# Task item
Once you find a line containing the word "screenshot" in the entries below, copy it.

Start of Block

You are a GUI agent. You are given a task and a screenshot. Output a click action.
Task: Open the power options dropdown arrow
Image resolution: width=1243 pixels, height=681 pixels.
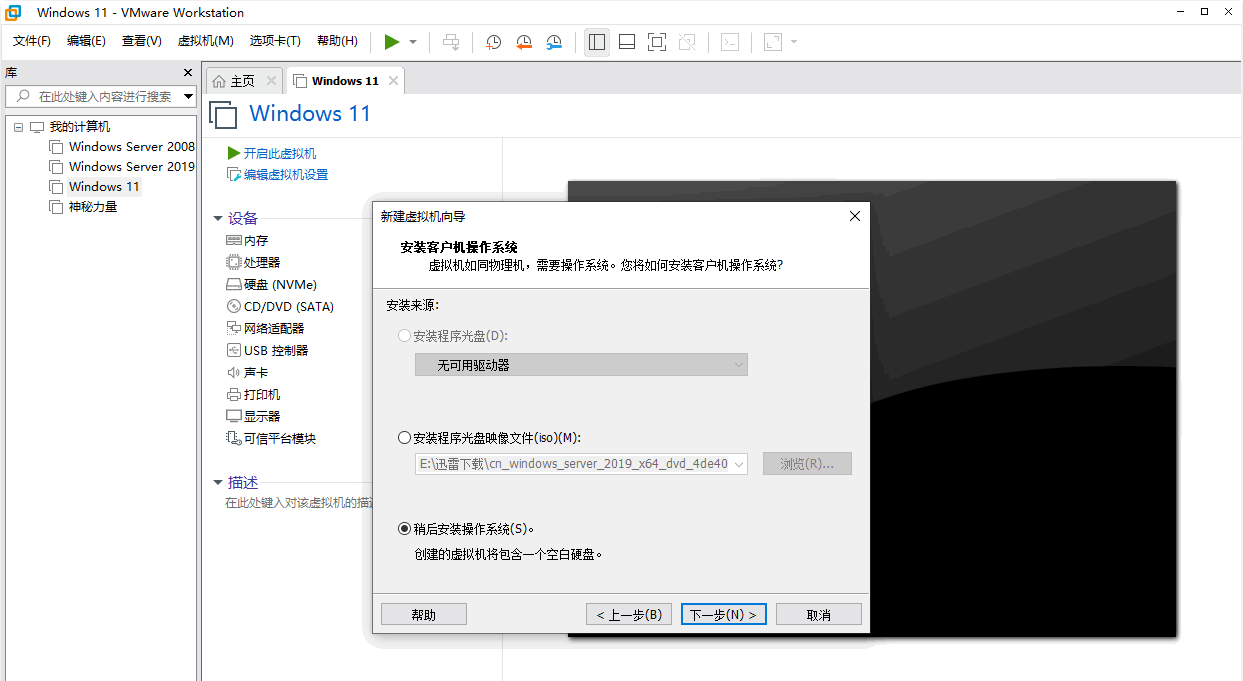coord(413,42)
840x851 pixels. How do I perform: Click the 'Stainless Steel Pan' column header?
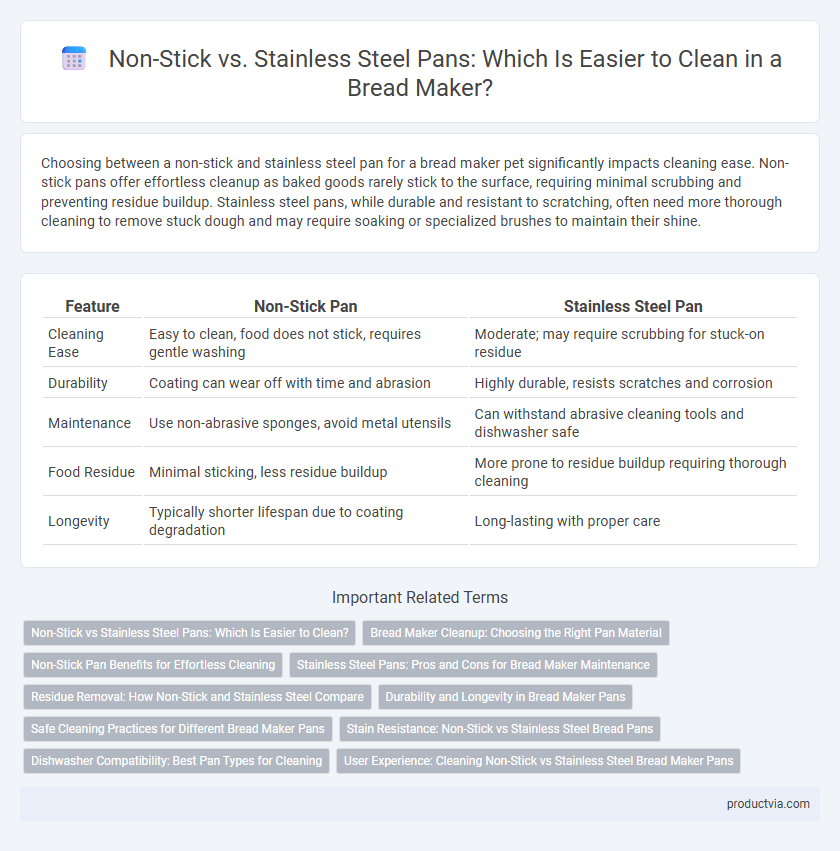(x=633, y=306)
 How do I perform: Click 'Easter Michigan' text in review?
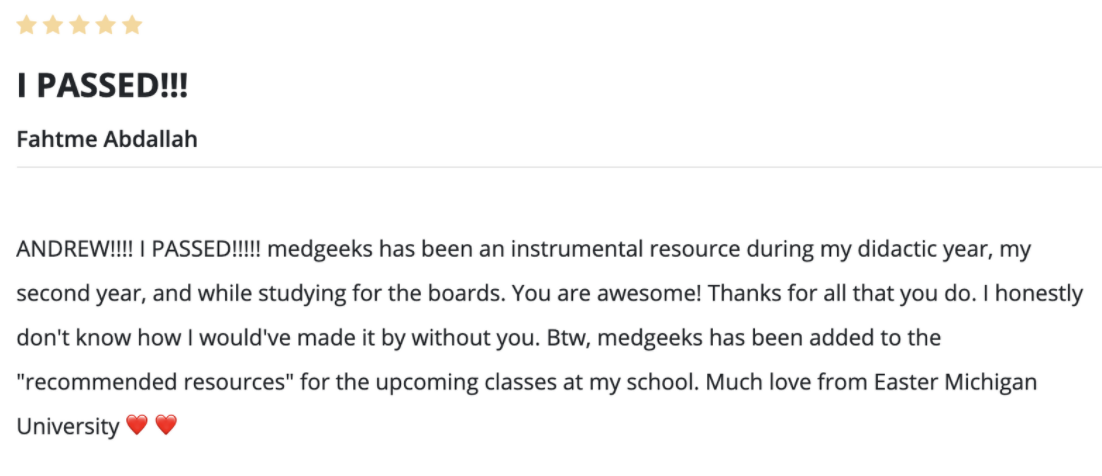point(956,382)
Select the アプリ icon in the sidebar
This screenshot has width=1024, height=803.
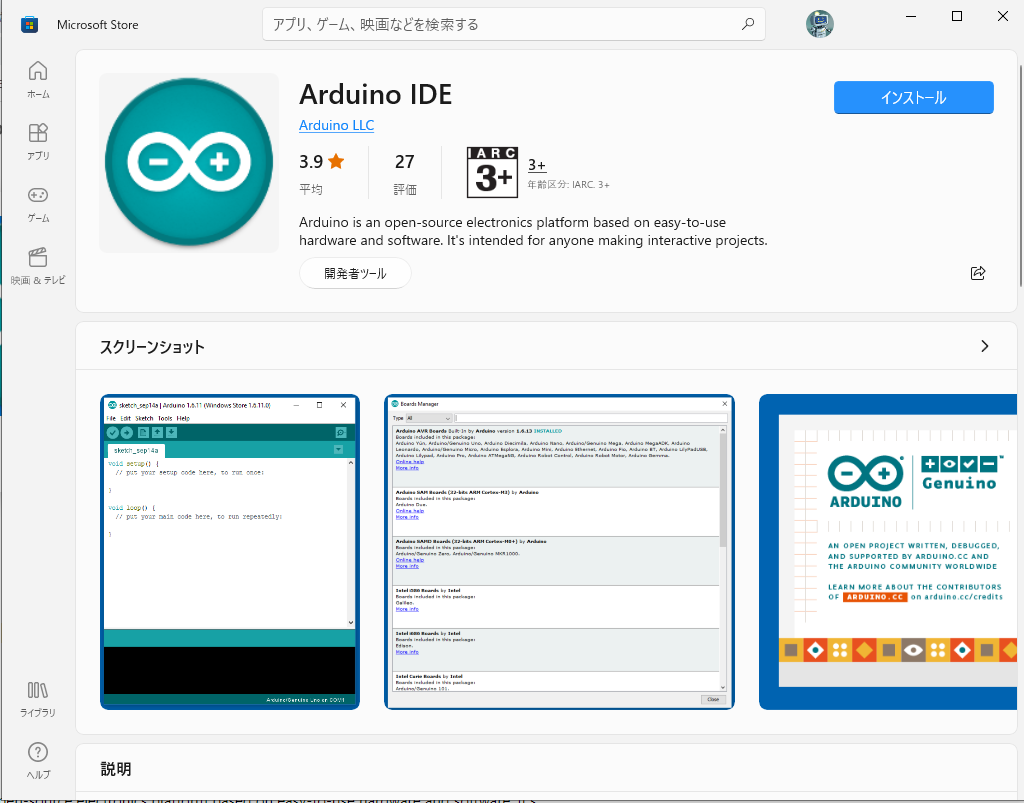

End of Block

# Worked solution
You are a GUI agent. You are given a task and a screenshot. Output a click action.
This screenshot has width=1024, height=803.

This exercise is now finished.